In this regard, U.S. companies may have to do some catching up: Their 11% of CEOs who have studied at university abroad represent the lowest number for any region in the sample — despite the fact that most of the world’s global players are U.S.-based. The region with the highest value of CEOs who have studied abroad? Africa, with 65%.
IN THE AMERICAS, TWO-THIRDS OF CEOs HOLD MBAs
CEOs are well-educated — that much is clear. But there are notable regional differences in just how educated. Chinese CEOs seem to be the best-educated,with all of them — 100% — possessing at least an undergraduate degree, and 33% holding a doctorate, the highest value worldwide. In Europe, master’s degrees are the norm among top managers, at 76%; meanwhile, 59% of North American CEOs have obtained at least a master’s degree.
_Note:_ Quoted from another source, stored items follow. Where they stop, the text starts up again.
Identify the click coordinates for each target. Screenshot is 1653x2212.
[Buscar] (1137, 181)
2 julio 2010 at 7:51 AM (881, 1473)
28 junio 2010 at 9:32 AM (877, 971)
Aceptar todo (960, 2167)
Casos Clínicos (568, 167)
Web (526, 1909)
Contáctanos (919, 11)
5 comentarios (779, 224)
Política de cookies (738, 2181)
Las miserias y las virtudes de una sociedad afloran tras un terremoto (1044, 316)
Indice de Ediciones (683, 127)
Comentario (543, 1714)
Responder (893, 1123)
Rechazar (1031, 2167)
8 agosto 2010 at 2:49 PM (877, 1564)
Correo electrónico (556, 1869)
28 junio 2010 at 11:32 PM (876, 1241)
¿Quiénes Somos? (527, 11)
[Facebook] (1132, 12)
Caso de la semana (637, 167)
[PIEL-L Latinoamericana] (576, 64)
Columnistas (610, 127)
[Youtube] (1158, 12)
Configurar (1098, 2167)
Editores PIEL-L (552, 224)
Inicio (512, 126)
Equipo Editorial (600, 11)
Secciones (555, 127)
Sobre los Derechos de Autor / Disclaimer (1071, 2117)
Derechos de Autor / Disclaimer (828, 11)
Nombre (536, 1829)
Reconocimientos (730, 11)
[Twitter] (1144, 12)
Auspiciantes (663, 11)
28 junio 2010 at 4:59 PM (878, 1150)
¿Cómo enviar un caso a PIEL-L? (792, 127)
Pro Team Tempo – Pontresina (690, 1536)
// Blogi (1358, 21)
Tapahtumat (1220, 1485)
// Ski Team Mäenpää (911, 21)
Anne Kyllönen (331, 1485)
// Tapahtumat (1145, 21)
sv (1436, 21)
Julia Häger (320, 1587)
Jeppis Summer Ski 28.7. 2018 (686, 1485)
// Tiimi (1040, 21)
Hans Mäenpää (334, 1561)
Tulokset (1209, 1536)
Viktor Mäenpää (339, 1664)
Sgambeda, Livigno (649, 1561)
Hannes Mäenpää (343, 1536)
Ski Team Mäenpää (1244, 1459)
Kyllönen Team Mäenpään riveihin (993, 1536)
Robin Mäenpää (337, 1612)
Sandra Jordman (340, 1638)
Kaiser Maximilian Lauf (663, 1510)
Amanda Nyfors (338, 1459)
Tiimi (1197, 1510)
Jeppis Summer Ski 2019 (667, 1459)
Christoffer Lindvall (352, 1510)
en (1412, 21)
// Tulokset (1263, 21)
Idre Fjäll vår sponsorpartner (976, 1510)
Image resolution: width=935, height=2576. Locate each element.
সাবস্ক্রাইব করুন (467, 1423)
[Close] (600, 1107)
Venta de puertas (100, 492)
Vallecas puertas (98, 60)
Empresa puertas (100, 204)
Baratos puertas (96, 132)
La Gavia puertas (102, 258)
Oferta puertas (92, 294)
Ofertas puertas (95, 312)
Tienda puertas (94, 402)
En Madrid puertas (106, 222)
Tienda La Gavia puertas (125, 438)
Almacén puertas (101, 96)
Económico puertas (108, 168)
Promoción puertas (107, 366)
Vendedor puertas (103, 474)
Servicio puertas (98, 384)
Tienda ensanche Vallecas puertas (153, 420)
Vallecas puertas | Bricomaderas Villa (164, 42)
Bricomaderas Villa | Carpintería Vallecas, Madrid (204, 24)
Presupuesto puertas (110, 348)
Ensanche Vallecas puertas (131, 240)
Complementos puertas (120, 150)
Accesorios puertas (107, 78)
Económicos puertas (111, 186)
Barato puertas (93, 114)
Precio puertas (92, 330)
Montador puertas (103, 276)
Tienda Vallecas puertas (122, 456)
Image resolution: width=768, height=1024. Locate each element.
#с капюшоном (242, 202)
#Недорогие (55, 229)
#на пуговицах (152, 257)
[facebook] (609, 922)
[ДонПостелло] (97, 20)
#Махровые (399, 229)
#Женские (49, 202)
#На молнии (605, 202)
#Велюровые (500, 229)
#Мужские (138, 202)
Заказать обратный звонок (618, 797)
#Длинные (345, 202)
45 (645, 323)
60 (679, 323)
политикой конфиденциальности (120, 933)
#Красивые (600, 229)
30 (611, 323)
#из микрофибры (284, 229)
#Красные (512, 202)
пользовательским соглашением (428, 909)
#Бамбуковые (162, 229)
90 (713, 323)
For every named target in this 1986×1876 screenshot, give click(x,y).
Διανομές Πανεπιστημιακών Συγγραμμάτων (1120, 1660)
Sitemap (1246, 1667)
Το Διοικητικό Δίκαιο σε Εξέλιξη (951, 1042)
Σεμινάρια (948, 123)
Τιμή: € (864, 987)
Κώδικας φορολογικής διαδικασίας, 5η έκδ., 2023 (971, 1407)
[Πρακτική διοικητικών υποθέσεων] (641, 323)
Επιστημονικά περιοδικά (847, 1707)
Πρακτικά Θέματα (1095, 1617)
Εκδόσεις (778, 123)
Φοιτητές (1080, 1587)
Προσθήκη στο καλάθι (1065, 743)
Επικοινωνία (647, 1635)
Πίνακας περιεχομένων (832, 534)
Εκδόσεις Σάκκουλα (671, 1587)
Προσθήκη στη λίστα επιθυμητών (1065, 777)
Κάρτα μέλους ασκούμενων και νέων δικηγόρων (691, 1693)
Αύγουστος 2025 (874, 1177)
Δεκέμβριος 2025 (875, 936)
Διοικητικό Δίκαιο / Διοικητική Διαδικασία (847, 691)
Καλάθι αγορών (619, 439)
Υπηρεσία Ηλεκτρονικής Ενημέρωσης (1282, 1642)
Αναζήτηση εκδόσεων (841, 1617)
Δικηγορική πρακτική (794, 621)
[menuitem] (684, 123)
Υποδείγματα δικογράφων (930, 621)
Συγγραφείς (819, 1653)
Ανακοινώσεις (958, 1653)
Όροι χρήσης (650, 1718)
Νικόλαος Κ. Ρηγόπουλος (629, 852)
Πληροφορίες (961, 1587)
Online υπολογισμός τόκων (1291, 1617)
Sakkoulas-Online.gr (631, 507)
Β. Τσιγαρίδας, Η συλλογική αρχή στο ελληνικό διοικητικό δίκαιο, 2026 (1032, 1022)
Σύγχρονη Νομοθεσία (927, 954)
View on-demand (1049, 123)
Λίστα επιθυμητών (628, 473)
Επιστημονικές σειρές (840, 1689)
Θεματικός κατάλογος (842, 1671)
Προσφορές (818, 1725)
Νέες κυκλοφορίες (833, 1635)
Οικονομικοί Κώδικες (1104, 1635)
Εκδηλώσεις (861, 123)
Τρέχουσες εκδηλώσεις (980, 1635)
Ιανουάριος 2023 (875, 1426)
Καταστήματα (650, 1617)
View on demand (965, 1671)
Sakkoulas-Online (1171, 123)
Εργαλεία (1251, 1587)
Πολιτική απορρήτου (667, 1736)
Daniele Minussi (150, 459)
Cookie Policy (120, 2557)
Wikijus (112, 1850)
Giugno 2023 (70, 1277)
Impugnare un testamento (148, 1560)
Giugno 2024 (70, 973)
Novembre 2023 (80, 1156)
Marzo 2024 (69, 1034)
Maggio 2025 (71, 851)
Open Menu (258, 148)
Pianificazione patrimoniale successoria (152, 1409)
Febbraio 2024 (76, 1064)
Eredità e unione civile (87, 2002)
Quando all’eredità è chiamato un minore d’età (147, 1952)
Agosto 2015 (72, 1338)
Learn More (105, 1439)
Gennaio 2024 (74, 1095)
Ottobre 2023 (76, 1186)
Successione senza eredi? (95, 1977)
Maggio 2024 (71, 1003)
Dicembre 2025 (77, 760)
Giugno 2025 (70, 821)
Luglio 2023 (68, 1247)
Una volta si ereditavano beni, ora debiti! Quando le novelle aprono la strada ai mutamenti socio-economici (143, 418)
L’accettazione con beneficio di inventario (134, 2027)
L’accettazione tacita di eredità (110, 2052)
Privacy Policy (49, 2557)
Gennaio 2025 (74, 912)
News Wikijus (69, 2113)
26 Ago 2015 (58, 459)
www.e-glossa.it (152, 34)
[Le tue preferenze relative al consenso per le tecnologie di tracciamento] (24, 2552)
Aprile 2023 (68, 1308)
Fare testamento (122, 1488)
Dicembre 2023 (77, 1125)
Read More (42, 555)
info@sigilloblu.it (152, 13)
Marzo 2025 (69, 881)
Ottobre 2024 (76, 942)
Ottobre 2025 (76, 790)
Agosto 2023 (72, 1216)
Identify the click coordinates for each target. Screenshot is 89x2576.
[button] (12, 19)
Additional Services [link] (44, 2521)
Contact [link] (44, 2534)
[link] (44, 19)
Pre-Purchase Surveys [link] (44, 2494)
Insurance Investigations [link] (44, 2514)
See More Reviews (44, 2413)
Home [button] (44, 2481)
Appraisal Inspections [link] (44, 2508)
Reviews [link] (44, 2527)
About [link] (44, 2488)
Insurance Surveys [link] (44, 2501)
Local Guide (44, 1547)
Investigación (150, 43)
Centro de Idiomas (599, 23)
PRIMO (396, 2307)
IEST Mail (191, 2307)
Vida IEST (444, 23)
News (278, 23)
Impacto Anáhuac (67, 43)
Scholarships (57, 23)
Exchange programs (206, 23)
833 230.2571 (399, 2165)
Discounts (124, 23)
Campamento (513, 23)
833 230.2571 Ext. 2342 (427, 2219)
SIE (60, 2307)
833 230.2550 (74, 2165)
Where is someone with no degree at all likeliest to had a company? Australia, where 14% of leaders have no university credentials whatsoever (and only 38% have a master’s or doctorate degree). Australian CEOs were also the youngest, though their average age of 54 was not far below the global average of 57.
Circling back to the MBA: 37% of North American CEOs and 45% of Central/South American CEOs hold MBA degrees, which means that in those two regions, two-thirds of those with any master’s degree hold a Master of Business Administration. That share is significantly lower in Europe, where the number of CEOs with a master’s degree is higher (76%) but only one-third of those went to business school to get an MBA.
“Instead,” reads Study.EU’s report, “technical, scientific, or legal degrees are the norm among European company leaders.”